Auch hierüber hat der Vorsitzende nicht entschieden. Der Verteidiger musste erkennen, dass die Strafkammer auf den Antrag nicht eingehen wollte. Die Vernehmung eines weiteren Sachverständigen hätte, da ihm die Möglichkeit zur Vorbereitung seines Gutachtens hätte gegeben werden müssen, die Verlegung oder Aussetzung der Hauptverhandlung erfordert. Dass die Strafkammer aus diesem Grunde die Verhandlung nicht aussetzen, sondern sich nur des bereits geladenen Sachverständigen Dr. Sell bedienen wollte, kann für den Verteidiger im Laufe der Hauptverhandlung nicht zweifelhaft geworden sein. Wenn er unter diesen Umständen (vgl. BGHSt 1, 286) den Antrag auf Vernehmung eines weiteren Sachverständigen nicht wiederholte, so muss darin ein Verzicht auf diesen Antrag gefunden werden.

Ob dies bei der gegebenen Sachlage auch für den Angeklagten selbst gilt und schon damit die rechtliche Möglichkeit entfällt, die Revision auf die Verletzung des § 219 StPO zu stützen, braucht hier nicht abschließend entschieden zu werden. Denn der Verfahrensverstoß konnte die Revision nur dann begründen, wenn in dem Übergehen des früher gestellten Antrags zugleich ein Zuwiderhandeln gegen die Pflicht zur Wahrheitserforschung (§ 244 Abs. 2 StPO) enthalten wäre (BGH, Urteil vom 5. Mai 1953, 1 StR 192/53; OLG Köln NJW 1954, 46 Nr. 23). Das ist nicht der Fall. Die Strafkammer hat zur Frage der Glaubwürdigkeit der zur Zeit der Hauptverhandlung fast 14 Jahre alten Zeugin Brigitte █████ den Psychologen Prof. Dr. Sell als Sachverständigen gehört, der ihr als erfahren bekannt war. Die Notwendigkeit, einen weiteren Sachverständigen zu dieser Frage zu hören, drängte sich ihr nicht auf. Auch die Revision vermag keine Umstände anzuführen, die den Tatrichter dazu hätten veranlassen müssen. Von der schwachen geistigen Begabung des Mädchens ist auch der vernommene Sachverständige ausgegangen. Sie allein legte die Anhörung eines weiteren Sachverständigen nicht nahe.

b) Die Strafkammer, die den Polizeimeister ███ über das Zustandekommen der Aussage der Zeugin █████ vor der Polizei vernommen hat, war nicht genötigt, von sich aus auch den bei der polizeilichen Vernehmung noch anwesenden Polizeibeamten ███████████ zu vernehmen; denn sie hielt die Vorkommnisse bei der Vernehmung des Mädchens für völlig geklärt. Es fehlte jedes Anzeichen dafür, und auch die Revision trägt dazu nichts vor, dass ██ zu jenem Punkt etwas anderes aussagen werde als ███████. Die Strafkammer hat deshalb dadurch, dass sie nicht auch ██ vernahm, ihre Aufklärungspflicht nicht verletzt.
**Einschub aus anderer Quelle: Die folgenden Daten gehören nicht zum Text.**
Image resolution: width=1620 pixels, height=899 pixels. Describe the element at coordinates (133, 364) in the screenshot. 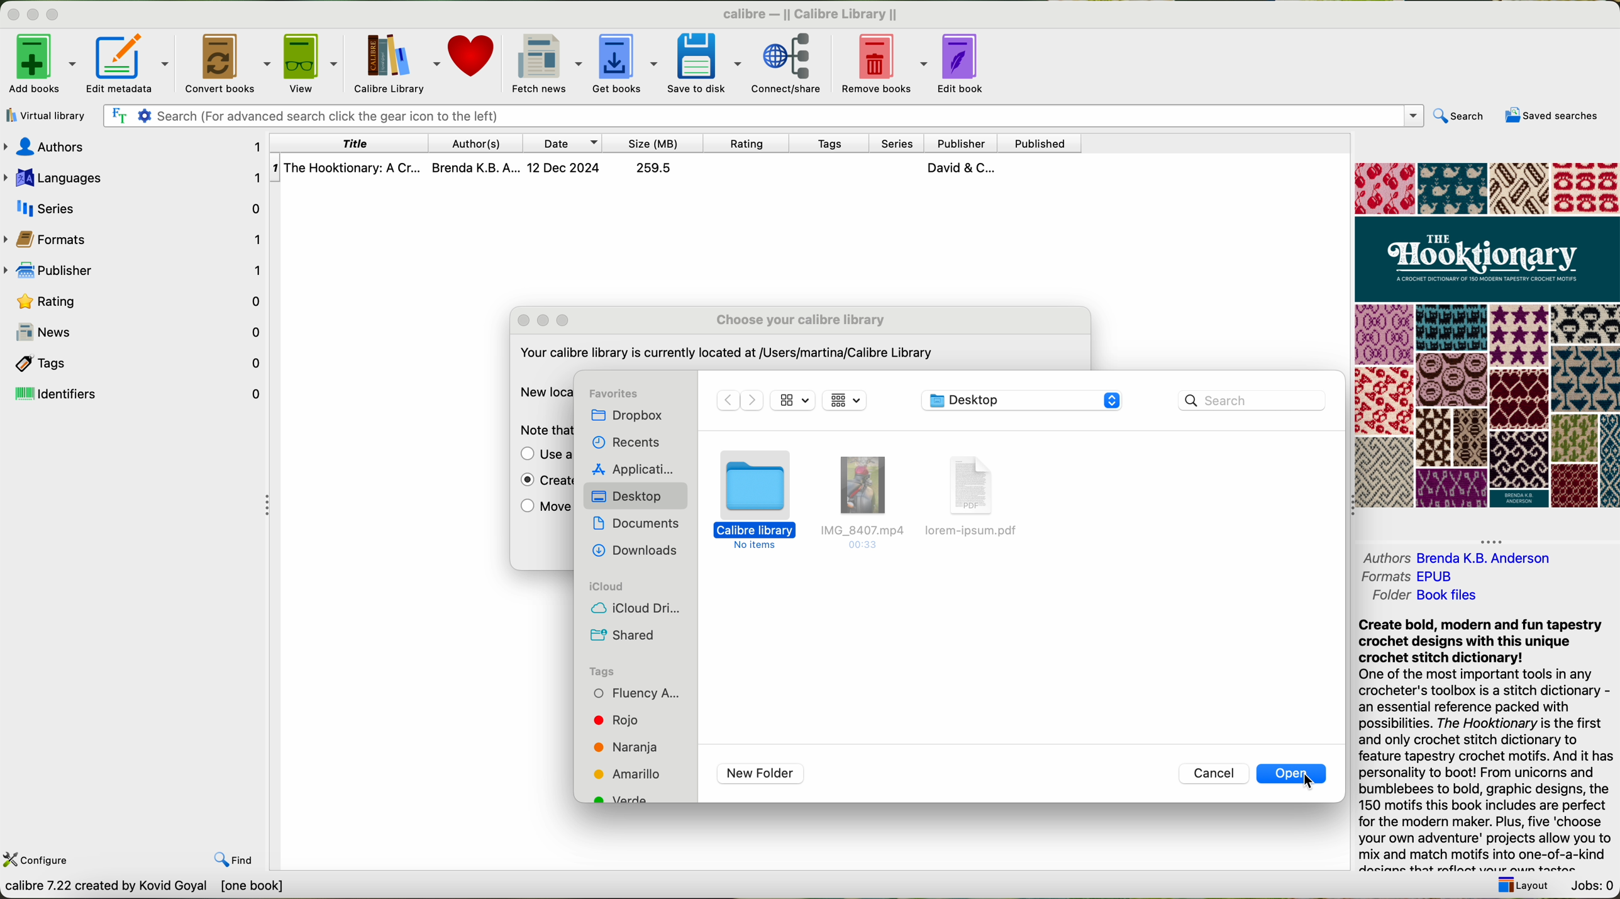

I see `tags` at that location.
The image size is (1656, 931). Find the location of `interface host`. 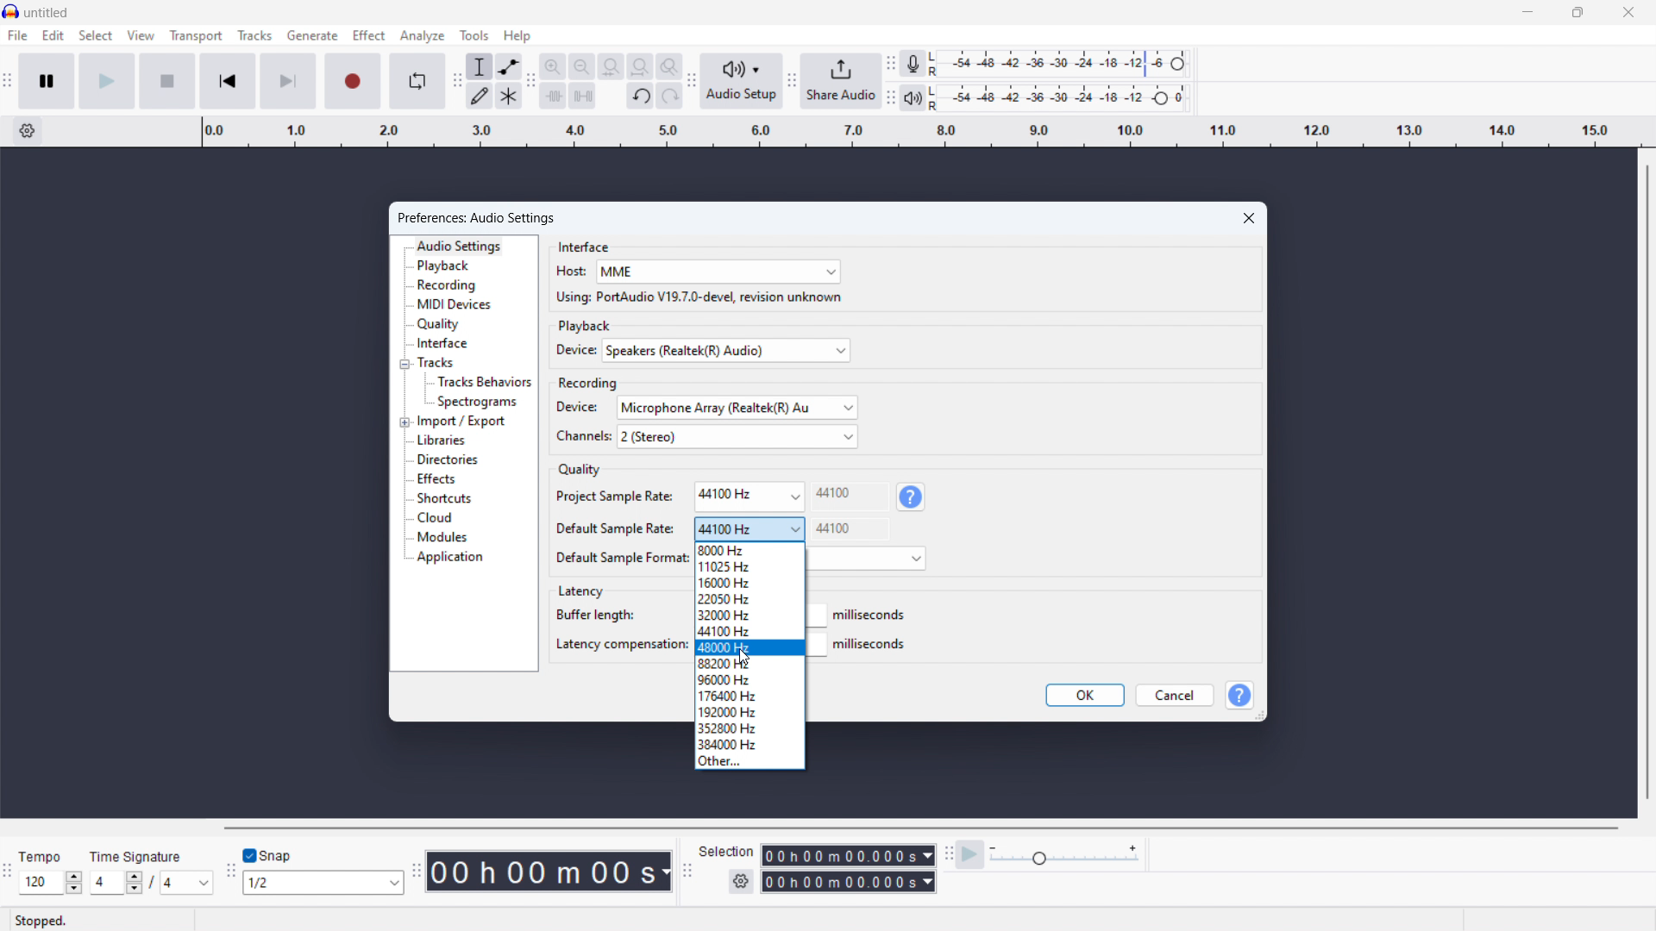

c) Soweit die Revision im Übrigen die Verletzung der Pflicht zur Wahrheitserforschung rügt, gibt sie nicht an, welche weiteren Beweismittel das Gericht noch hätte benutzen sollen. Die Rügen sind damit unzulässig (§ 344 Abs. 2 Satz 2 StPO; BGHSt 2, 168). Auf die Behauptung, dass an vernommene Zeugen weitere Fragen hätten gestellt werden müssen, kann die Revision grundsätzlich nicht gestützt werden (BGHSt 4, 125, 126; 17, 351, 352). Unzulässig sind auch die Angriffe gegen die Beweiswürdigung des Tatrichters, die im Rahmen dieser Rügen vorgebracht werden (§ 337 StPO).

2.) Zur Sachrüge.

Ein sachlich-rechtlicher Fehler des Urteils hat sich bei der Nachprüfung auf Grund der allgemeinen Sachrüge nicht ergeben. Die behaupteten Verstöße gegen die Denkgesetze liegen in Wirklichkeit nicht vor. Der Senat vermag auch in der Strafzumessung keinen Rechtsfehler zu finden, insbesondere nicht darin, dass die Strafkammer keine ins Gewicht fallenden Milderungsgründe gesehen hat. Bei der Frage, ob mildernde Umstände vorliegen, durfte das Landgericht auch außerhalb des eigentlichen Tatgeschehens liegende Umstände berücksichtigen. Dass es sich von sachfremden Erwägungen hat leiten lassen, ist nicht ersichtlich.

Die Revision ist daher in vollem Umfange zu verwerfen.

Der Senat hielt es jedoch für angebracht, die seit dem Erlass des angefochtenen Urteils vom Angeklagten weiter erlittene Untersuchungshaft gem. § 60 StGB ganz auf die Strafe anzurechnen.